3. Let it help you fix errors

When a command fails (in git or in Stata or in Python), copy over the error message together with the few lines that produced it, paste both into the AI, and ask what went wrong. The exact error text is the most useful thing that you can hand an AI. And because you committed first, you can try its suggested fix, read the diff, and git restore . if it makes things worse.

A worked example: "I pushed, but nothing changed on GitHub"

This one trips up almost everyone. You edit clean.do, run git push, and the terminal says:

Everything up-to-date

Your changes are nowhere on GitHub, and the message gives no hint why. Paste exactly that into the AI:

I edited my file and ran git push, but git says
"Everything up-to-date" and my changes are not on GitHub. Why?

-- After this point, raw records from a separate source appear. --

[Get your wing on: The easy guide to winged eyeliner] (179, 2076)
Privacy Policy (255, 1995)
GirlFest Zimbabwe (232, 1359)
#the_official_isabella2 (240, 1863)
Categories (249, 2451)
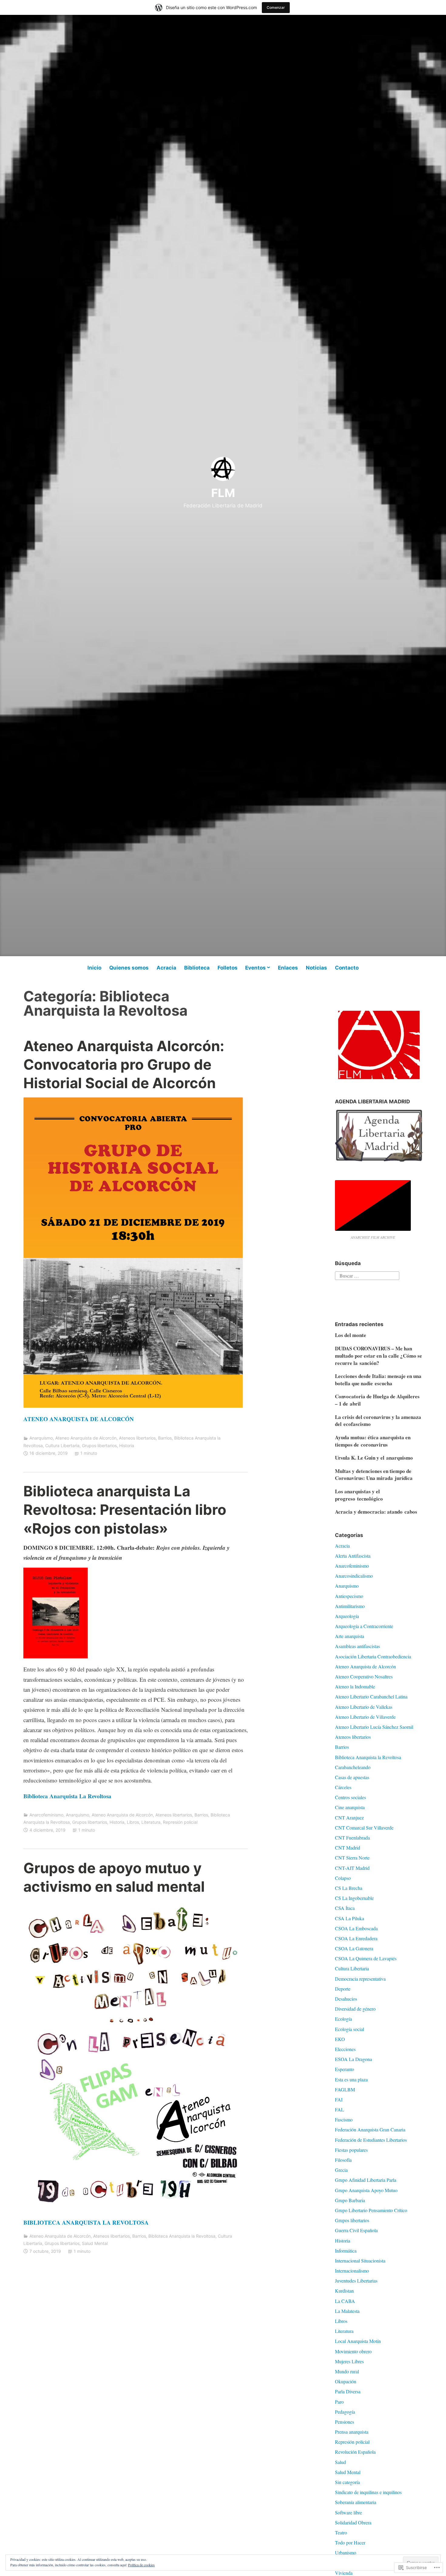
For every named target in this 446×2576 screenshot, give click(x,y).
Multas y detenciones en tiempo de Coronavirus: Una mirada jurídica (374, 1474)
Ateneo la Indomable (355, 1686)
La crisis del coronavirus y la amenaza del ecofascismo (378, 1420)
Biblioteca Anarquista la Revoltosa (181, 2236)
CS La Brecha (348, 1888)
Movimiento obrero (353, 2351)
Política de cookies (141, 2564)
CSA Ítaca (345, 1908)
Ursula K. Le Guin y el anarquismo (374, 1457)
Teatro (341, 2532)
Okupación (345, 2381)
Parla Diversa (347, 2391)
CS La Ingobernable (354, 1898)
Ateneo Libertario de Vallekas (363, 1707)
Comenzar (276, 7)
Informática (345, 2250)
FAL (339, 2109)
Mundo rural (347, 2371)
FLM (223, 493)
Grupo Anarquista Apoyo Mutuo (366, 2190)
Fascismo (344, 2119)
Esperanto (344, 2069)
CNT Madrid (347, 1847)
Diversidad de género (355, 2009)
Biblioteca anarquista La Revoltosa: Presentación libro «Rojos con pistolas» (124, 1509)
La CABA (345, 2301)
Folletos (228, 968)
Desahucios (346, 1998)
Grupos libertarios (99, 1445)
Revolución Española (355, 2452)
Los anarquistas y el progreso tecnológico (359, 1495)
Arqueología (347, 1616)
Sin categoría (347, 2482)
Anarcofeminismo (46, 1814)
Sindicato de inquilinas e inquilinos (368, 2492)
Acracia (166, 968)
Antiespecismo (349, 1596)
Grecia (341, 2170)
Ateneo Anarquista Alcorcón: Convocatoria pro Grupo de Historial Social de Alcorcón (123, 1064)
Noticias (316, 968)
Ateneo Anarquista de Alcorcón (86, 1437)
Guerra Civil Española (356, 2230)
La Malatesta (347, 2311)
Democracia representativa (360, 1978)
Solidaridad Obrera (353, 2522)
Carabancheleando (352, 1767)
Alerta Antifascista (352, 1555)
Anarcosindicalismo (354, 1575)
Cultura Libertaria (62, 1445)
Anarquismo (41, 1437)
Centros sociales (350, 1797)
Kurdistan (344, 2290)
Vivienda (344, 2573)
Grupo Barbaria (350, 2200)
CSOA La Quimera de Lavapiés (366, 1958)
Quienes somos (129, 968)
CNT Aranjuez (349, 1817)
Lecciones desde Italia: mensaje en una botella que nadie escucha (378, 1379)
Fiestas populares (351, 2150)
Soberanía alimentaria (355, 2502)
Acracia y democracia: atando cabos (376, 1511)
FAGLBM (345, 2089)
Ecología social (349, 2029)
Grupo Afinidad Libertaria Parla (365, 2180)
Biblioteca (197, 968)
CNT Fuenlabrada (352, 1837)
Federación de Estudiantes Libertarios (371, 2140)
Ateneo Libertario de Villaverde (365, 1717)
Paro (339, 2401)
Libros (133, 1822)
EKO (340, 2039)
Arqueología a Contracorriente (364, 1626)
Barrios (165, 1437)
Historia (126, 1445)
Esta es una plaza (351, 2079)
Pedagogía (345, 2411)
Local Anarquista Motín (358, 2341)
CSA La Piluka (349, 1918)
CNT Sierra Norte (352, 1857)
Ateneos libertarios (137, 1437)
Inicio (94, 968)
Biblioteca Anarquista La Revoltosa (67, 1796)
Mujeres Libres (349, 2361)
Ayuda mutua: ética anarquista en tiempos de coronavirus (373, 1441)
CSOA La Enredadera (356, 1938)
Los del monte (350, 1335)
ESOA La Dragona (353, 2059)
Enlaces (288, 968)
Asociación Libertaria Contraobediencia (373, 1656)
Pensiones (344, 2422)
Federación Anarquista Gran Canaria (370, 2129)
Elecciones (345, 2049)
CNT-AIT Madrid (352, 1868)
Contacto (347, 968)
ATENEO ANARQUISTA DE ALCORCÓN (78, 1419)
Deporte (342, 1988)
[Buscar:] (367, 1275)
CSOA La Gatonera (354, 1948)
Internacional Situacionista (360, 2260)
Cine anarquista (350, 1807)
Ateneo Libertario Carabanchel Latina (371, 1696)
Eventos (255, 968)
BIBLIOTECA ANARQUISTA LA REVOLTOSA (86, 2222)
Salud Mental (95, 2243)
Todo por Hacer (350, 2542)
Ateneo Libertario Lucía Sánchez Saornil (374, 1727)
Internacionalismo (352, 2270)
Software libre (348, 2512)
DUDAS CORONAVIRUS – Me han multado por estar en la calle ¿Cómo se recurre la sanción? (378, 1356)
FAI (339, 2099)
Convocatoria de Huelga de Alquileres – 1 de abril (377, 1400)
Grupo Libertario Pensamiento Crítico (371, 2210)
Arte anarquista (349, 1636)
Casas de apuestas (352, 1777)
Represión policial (180, 1822)
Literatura (150, 1822)
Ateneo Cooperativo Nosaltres (364, 1676)
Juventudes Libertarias (356, 2280)
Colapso (343, 1878)
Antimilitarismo (350, 1606)
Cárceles (343, 1787)
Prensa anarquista (351, 2432)
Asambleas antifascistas (357, 1646)
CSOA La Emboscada (356, 1928)
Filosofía (343, 2160)
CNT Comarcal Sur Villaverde (364, 1827)
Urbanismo (345, 2552)
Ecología (343, 2019)
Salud (340, 2462)
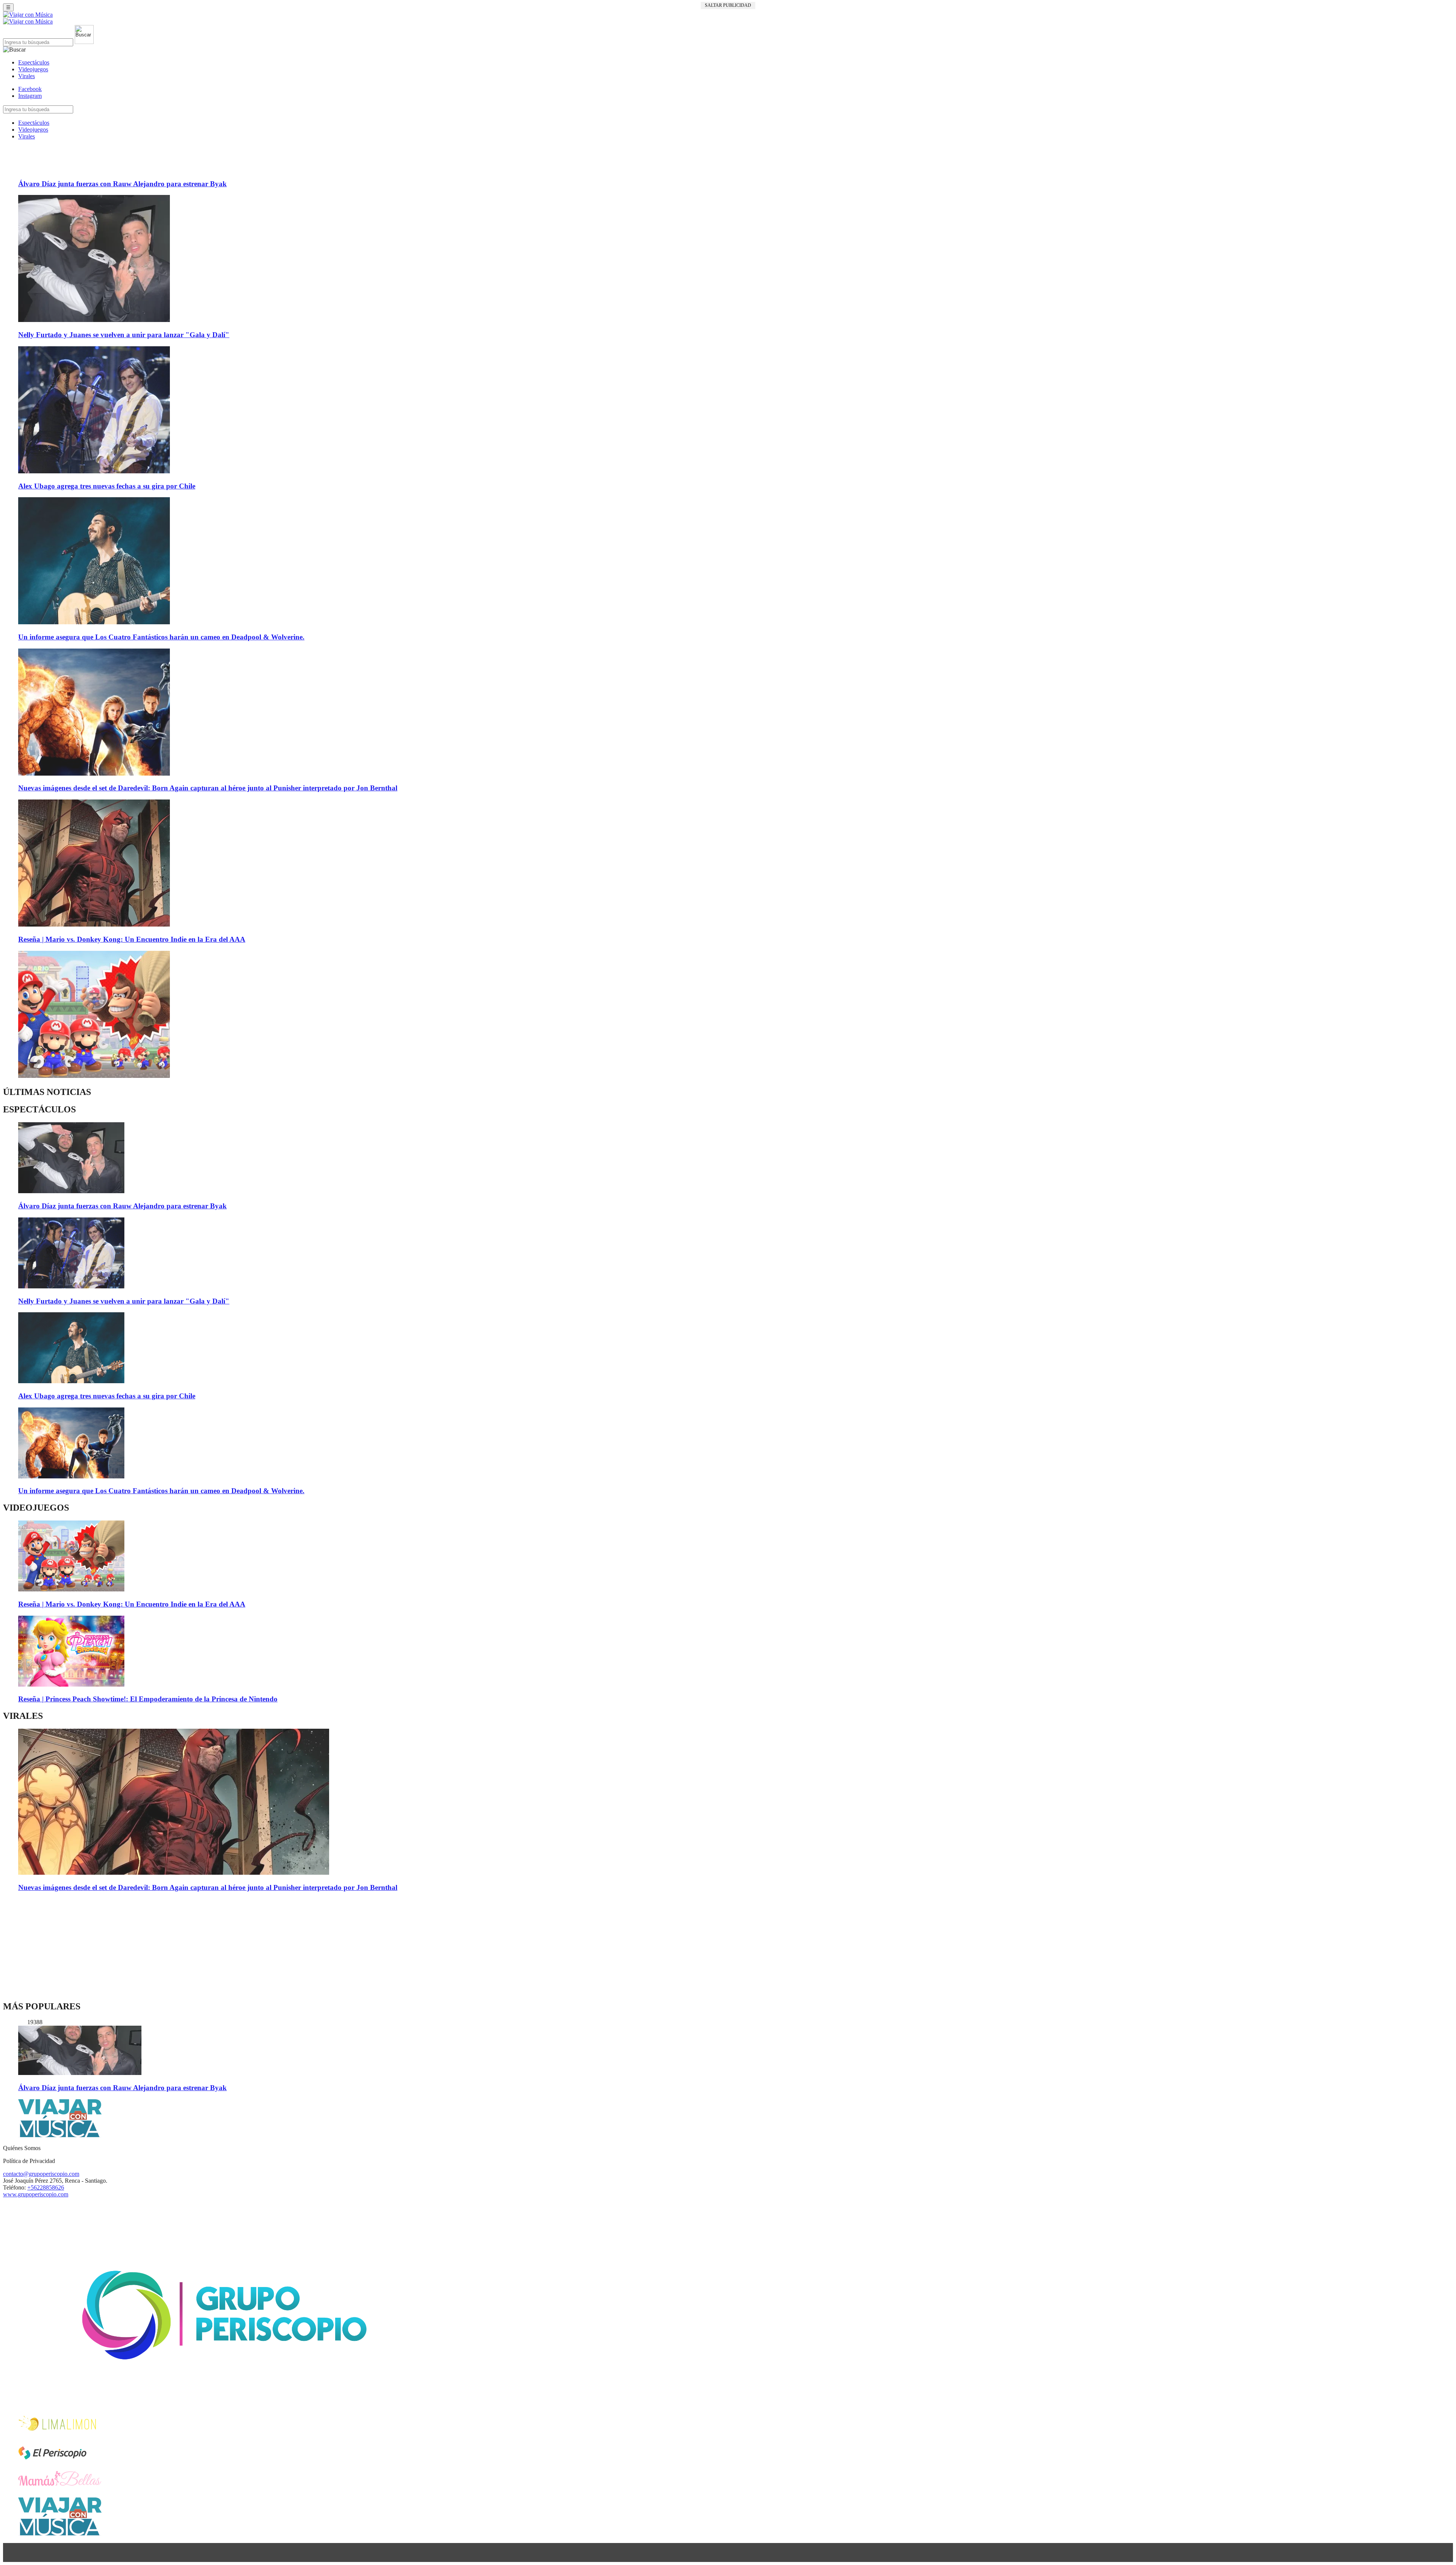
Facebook (30, 89)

It will tell you what the everyday routine already showed: git push only uploads commits, and you never made one. The three steps you skipped fix it:

git add clean.do
git commit -m "Add winsorizing step"
git push

This will remind you that `push` is the last step, not the only step. But whenever an error leaves you stuck, pasting it word for word into an AI is the fastest way to learn what it means.

Pasting a confusing diff or error back to the AI and asking it to explain, or to draft your commit message, is fair game and genuinely handy. The line that doesn't move: you understand the code yourself before it goes in.

09

keep this

The whole thing on one card

Your routine, every work session: pull → edit → status → diff → add → commit → push.

Command	What it does
`git init`	Start tracking the current folder
`.gitignore`	A file listing what git should never track (data, secrets)
`git status`	Show what changed and what is staged
`git add <file>`	Stage a file for the next commit
`git add .`	Stage everything that changed
`git commit -m "msg"`	Record the staged changes as a snapshot
`git diff`	Show unstaged changes, line by line
`git diff --staged`	Show what you're about to commit
`git log --oneline`	List past commits, compactly
`git restore .`	Discard uncommitted changes
`git push` / `git pull`	Send commits to GitHub / bring them down

If you remember nothing else: commit small, commit often, and read the diff before every commit. That one habit will save you more grief than every advanced feature combined.